DATA:
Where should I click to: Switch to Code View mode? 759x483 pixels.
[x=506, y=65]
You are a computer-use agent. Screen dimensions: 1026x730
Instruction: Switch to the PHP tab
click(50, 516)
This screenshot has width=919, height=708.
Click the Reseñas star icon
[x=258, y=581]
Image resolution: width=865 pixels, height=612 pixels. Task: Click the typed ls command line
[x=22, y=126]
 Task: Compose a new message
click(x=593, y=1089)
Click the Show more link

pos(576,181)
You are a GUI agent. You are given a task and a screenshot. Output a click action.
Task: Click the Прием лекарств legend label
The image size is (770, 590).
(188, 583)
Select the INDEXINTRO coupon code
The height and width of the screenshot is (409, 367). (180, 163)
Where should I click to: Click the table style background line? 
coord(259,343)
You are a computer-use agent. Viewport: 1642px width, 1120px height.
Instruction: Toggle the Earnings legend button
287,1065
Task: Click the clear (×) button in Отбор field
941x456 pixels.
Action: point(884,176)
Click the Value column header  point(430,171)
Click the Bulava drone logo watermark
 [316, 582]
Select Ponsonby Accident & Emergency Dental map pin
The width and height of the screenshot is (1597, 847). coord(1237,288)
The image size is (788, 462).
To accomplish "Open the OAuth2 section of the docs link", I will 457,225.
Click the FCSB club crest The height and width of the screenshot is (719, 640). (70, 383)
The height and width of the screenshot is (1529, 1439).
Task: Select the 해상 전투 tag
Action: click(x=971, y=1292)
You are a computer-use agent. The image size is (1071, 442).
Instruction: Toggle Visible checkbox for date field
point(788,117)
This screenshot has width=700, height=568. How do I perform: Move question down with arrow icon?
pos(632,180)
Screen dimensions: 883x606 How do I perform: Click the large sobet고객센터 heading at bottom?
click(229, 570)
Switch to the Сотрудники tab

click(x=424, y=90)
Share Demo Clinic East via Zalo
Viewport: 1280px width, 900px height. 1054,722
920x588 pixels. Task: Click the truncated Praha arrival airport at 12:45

PROBLEM DESCRIPTION: Copy all of the listing above exactly, please.

COMPLETED TASK:
Where should I click to: Switch to Code View mode? 759x483 pixels.
[x=506, y=65]
You are a computer-use agent. Screen dimensions: 1026x730
Instruction: Switch to the PHP tab
click(50, 516)
This screenshot has width=919, height=708.
Click the Reseñas star icon
[x=258, y=581]
Image resolution: width=865 pixels, height=612 pixels. Task: Click the typed ls command line
[x=22, y=126]
 Task: Compose a new message
click(x=593, y=1089)
Click the Show more link

pos(576,181)
You are a GUI agent. You are given a task and a screenshot. Output a click action.
Task: Click the Прием лекарств legend label
The image size is (770, 590).
(188, 583)
Select the INDEXINTRO coupon code
The height and width of the screenshot is (409, 367). (180, 163)
Where should I click to: Click the table style background line? 
coord(259,343)
You are a computer-use agent. Viewport: 1642px width, 1120px height.
Instruction: Toggle the Earnings legend button
287,1065
Task: Click the clear (×) button in Отбор field
941x456 pixels.
Action: point(884,176)
Click the Value column header  point(430,171)
Click the Bulava drone logo watermark
 [316, 582]
Select Ponsonby Accident & Emergency Dental map pin
The width and height of the screenshot is (1597, 847). coord(1237,288)
The image size is (788, 462).
To accomplish "Open the OAuth2 section of the docs link", I will 457,225.
Click the FCSB club crest The height and width of the screenshot is (719, 640). (70, 383)
The height and width of the screenshot is (1529, 1439).
Task: Select the 해상 전투 tag
Action: click(x=971, y=1292)
You are a computer-use agent. The image size is (1071, 442).
Instruction: Toggle Visible checkbox for date field
point(788,117)
This screenshot has width=700, height=568. How do I perform: Move question down with arrow icon?
pos(632,180)
Screen dimensions: 883x606 How do I perform: Click the large sobet고객센터 heading at bottom?
click(229, 570)
Switch to the Сотрудники tab

click(x=424, y=90)
Share Demo Clinic East via Zalo
Viewport: 1280px width, 900px height. 1054,722
920x588 pixels. Task: Click the truncated Praha arrival airport at 12:45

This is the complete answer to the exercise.